With no evidence to support his claim, Trump assumed that GM was bringing a South Korean plant back to Detroit. Trump said that GM was coming back to Detroit. The problem is that GM never left Detroit.
— FOX Business (@FoxBusiness) February 13, 2018
Trump said, “GM Korea Company announced today that it will cease production and close its Gunsan plant in May of 2018. They’re going to move back to Detroit. You don’t hear these things except for the fact that Trump became president. Believe me. You wouldn’t be hearing that, so they’re moving back from Korea to Detroit. They’re moving.”
You won’t be hearing about this because it isn’t happening.
GM never announced that they were moving back to Detroit
In a statement, GM never mentioned moving back to Detroit, but did say that they were closing the South Korea plant because it was only running at 20% of capacity:
GM Korea Company (GM Korea) announced today that it will cease production and close its Gunsan plant by the end of May 2018. The Gunsan facility has been increasingly underutilized, running at about 20 percent of capacity over the past three years, making continued operations unsustainable.
This announcement occurs after a careful review of the company’s operations, which have sustained significant losses for the past several years.

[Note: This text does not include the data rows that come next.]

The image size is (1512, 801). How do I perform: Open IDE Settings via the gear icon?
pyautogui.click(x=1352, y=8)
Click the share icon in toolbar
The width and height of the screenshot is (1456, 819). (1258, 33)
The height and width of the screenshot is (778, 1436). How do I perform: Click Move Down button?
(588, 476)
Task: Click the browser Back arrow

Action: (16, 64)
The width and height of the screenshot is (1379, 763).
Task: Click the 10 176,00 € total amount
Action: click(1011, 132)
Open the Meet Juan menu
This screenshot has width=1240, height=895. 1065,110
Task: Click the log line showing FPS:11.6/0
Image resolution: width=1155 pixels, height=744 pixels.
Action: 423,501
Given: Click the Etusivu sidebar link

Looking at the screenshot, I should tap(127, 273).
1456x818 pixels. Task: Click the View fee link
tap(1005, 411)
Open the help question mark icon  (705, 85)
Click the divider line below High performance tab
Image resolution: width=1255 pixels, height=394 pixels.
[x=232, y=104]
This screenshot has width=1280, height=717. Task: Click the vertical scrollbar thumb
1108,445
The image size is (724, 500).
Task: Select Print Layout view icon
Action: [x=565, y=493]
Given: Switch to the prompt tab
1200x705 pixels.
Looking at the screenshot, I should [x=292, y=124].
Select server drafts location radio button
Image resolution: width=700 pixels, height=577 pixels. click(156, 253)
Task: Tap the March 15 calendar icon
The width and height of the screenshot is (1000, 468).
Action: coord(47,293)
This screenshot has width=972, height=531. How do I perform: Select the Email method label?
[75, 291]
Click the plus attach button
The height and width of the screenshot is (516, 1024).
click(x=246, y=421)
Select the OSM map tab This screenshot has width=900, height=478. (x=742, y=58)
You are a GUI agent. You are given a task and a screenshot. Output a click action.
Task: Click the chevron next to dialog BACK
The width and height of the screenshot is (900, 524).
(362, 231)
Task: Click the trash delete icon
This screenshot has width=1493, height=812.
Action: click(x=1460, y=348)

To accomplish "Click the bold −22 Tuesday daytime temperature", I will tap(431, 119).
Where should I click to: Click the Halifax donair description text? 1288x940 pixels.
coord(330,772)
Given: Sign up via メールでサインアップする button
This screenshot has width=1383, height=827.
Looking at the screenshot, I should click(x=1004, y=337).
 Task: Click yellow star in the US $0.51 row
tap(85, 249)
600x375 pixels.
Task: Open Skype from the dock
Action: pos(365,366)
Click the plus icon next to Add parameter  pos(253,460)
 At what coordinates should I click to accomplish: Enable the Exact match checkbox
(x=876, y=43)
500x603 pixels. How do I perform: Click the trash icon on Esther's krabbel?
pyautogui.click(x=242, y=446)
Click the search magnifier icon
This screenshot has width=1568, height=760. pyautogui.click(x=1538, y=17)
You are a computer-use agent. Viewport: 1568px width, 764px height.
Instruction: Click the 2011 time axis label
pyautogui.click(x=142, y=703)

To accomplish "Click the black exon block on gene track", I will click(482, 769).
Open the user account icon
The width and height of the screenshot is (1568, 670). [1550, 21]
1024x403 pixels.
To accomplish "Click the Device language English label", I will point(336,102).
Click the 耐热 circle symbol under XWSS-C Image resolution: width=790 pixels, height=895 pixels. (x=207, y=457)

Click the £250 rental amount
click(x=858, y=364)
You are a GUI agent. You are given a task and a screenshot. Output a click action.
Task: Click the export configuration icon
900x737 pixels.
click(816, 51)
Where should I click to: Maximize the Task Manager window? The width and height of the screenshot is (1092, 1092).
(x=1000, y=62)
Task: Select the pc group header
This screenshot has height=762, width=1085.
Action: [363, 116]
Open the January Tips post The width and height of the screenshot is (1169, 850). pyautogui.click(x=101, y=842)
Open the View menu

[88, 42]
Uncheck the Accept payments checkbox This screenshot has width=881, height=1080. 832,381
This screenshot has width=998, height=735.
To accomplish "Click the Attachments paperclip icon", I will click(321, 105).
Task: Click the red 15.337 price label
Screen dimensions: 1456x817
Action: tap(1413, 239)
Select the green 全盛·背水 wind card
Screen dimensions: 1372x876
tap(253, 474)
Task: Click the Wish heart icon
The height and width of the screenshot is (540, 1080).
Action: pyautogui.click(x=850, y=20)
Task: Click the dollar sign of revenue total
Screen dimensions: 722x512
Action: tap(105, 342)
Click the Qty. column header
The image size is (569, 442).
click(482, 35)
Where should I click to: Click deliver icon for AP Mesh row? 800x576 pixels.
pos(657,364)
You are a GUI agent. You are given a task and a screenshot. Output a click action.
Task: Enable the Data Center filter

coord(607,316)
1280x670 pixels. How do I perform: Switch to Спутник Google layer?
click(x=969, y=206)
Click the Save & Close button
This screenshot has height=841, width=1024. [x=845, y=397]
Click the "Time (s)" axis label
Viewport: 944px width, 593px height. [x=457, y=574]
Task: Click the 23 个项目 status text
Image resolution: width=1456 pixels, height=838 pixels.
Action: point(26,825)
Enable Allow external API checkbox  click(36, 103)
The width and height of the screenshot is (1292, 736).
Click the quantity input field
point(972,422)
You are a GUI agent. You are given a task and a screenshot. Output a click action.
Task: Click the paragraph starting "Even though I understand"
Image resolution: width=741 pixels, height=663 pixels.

GM already has too much-unused factory space, which is why they are closing the South Korea plant. Their decision has nothing to do with moving back to Detroit.
Trump is inventing a false manufacturing revival in the US
In October 2017, GM laid off 1,500 workers at an assembly plant in Detroit. GM isn’t creating more jobs in Detroit. They are cutting them. GM is still very much in Detroit, but Donald Trump is inventing manufacturing growth that doesn’t exist. The Trump economic boom exists only between the president’s ears.
Trump is making it up, and he is hoping that the American people don’t notice that the US economy is showing signs of slowing during his presidency.